Gaucher's disease is a genetic disease in which a fatty substance (lipid) accumulates in cells and certain organs. Gaucher's disease is the most common of the lysosomal storage diseases. It is a form of sphingolipidosis (a subgroup of lysosomal storage diseases), as it involves dysfunctional metabolism of sphingolipids. The disorder is characterized by bruising, fatigue, anemia, low blood platelets, and enlargement of the liver and spleen. It is caused by a hereditary deficiency of the enzyme glucocerebrosidase. The enzyme acts on the fatty acid glucosylceramide. When the enzyme is defective, glucosylceramide accumulates, particularly in white blood cells, most often macrophages (mononuclear leukocytes). Glucosylceramidase can collect in the spleen, liver, kidneys, lungs, brain and bone marrow.
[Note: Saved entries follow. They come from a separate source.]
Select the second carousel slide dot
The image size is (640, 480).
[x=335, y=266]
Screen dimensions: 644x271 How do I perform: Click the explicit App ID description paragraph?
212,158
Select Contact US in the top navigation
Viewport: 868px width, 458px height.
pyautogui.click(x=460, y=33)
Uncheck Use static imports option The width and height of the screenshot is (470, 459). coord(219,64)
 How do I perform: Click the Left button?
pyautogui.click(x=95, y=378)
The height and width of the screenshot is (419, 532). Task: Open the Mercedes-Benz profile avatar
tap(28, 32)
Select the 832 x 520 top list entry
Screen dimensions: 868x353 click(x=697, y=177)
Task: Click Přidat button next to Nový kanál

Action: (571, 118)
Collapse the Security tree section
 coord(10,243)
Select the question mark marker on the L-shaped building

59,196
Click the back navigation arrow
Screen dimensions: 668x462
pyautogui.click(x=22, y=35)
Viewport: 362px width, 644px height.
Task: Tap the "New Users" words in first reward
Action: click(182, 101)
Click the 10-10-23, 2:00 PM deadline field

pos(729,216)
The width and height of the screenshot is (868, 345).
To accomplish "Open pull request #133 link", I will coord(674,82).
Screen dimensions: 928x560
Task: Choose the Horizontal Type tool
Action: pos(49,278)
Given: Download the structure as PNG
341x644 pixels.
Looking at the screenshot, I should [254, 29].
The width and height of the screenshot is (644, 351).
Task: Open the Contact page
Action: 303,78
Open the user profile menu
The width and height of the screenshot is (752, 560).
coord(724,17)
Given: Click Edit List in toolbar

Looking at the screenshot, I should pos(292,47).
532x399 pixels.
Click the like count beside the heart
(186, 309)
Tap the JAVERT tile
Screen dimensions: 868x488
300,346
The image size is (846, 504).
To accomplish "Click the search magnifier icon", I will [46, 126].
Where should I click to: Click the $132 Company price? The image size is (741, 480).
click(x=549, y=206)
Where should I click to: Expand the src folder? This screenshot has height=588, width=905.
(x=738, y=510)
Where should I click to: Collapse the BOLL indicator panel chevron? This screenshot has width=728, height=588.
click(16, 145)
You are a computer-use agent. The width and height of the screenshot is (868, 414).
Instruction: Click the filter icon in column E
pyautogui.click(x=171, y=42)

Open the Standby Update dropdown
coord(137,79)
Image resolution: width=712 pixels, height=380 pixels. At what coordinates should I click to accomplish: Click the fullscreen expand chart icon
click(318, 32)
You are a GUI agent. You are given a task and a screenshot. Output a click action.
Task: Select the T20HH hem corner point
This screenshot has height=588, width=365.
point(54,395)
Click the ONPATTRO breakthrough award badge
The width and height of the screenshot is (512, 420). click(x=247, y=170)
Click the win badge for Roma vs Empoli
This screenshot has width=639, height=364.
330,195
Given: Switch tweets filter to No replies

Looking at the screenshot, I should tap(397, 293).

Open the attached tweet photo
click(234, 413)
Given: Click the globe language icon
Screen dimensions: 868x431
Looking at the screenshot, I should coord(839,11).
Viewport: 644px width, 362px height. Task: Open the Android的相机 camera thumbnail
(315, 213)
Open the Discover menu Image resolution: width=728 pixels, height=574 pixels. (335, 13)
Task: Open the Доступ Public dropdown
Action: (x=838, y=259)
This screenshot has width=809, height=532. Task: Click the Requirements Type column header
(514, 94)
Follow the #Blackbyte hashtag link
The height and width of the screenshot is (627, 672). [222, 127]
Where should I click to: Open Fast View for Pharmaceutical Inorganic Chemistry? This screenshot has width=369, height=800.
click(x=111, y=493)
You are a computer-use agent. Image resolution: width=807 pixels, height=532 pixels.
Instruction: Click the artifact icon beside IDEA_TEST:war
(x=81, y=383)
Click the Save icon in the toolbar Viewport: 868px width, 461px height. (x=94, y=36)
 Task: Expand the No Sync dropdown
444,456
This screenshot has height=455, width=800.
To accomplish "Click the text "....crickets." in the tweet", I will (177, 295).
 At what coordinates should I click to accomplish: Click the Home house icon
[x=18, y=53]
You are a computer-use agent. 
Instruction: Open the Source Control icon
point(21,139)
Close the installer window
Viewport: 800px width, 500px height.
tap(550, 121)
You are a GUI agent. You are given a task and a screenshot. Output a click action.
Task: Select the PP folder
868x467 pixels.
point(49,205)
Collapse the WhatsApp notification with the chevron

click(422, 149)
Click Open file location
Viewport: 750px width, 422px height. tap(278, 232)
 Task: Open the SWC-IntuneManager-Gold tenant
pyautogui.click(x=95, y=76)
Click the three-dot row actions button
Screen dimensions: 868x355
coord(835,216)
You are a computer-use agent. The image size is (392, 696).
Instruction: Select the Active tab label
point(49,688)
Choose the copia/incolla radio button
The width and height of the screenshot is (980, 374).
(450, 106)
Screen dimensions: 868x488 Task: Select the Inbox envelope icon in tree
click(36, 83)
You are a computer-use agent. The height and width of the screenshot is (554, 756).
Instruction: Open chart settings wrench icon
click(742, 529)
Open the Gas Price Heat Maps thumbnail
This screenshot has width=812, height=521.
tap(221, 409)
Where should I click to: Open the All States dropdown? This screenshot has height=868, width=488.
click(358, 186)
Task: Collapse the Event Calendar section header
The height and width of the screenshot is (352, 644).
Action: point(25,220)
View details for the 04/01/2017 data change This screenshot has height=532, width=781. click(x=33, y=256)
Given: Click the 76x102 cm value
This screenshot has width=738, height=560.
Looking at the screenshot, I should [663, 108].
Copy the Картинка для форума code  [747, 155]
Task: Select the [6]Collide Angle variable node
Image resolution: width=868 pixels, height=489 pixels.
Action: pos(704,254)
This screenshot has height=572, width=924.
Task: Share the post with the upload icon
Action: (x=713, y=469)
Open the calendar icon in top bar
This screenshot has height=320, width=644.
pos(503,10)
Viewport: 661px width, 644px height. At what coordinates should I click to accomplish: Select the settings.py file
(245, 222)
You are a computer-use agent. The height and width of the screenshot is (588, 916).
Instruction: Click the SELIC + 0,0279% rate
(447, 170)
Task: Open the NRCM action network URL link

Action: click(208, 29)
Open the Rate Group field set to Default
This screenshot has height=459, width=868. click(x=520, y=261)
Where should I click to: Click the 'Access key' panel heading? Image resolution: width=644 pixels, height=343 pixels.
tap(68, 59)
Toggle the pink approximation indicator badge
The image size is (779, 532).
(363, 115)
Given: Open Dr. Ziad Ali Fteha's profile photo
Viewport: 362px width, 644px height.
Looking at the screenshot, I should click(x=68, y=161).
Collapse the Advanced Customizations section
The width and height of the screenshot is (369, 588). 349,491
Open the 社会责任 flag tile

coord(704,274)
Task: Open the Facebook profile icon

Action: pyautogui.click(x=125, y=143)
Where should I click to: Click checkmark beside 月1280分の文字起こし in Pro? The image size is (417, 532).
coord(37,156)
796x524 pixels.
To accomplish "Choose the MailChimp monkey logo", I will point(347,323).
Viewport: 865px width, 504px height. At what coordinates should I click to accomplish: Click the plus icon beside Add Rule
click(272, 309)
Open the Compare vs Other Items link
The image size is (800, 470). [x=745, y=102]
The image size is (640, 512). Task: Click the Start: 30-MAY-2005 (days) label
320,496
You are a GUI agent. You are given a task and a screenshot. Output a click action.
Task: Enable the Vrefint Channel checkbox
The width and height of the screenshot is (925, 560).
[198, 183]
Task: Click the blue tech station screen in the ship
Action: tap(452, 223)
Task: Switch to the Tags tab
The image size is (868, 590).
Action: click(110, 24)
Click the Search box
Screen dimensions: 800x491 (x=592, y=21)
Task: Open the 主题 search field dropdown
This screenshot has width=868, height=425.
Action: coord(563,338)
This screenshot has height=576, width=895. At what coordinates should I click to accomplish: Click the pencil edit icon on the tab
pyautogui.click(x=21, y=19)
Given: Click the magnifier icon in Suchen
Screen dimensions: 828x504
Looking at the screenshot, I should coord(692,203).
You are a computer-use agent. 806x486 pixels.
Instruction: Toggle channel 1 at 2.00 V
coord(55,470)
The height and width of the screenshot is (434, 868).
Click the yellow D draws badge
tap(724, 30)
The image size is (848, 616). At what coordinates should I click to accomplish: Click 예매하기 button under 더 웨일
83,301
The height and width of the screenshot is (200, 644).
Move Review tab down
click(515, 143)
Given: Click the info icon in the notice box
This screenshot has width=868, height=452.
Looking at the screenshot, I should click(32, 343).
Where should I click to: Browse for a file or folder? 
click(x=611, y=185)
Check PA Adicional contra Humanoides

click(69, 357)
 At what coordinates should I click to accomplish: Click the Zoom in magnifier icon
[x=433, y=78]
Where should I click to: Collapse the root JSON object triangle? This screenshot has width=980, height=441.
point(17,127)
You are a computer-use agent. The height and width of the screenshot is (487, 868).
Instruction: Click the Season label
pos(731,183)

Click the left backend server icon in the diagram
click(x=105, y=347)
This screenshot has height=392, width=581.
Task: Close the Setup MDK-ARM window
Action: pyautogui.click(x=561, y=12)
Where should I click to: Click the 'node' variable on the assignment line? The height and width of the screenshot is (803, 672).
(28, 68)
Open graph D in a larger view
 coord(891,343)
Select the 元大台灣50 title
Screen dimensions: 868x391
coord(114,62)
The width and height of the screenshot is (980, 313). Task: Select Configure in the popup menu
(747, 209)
Symptoms may include enlarged spleen and liver, liver malfunction, skeletal disorders and bone lesions that may be painful, severe neurologic complications, swelling of lymph nodes and (occasionally) adjacent joints, distended abdomen, a brownish tint to the skin, anemia, low blood platelets and yellow fatty deposits on the white of the eye (sclera). Persons affected most seriously may also be more susceptible to infection. Some forms of Gaucher's disease may be treated with enzyme replacement therapy.
The disease is caused by a recessive mutation in a gene located on chromosome 1 and affects both males and females. About 1 in 100 people in the United States are carriers of the most common type of Gaucher disease. The carrier rate among Ashkenazi Jews is 8.9% while the birth incidence is 1 in 450.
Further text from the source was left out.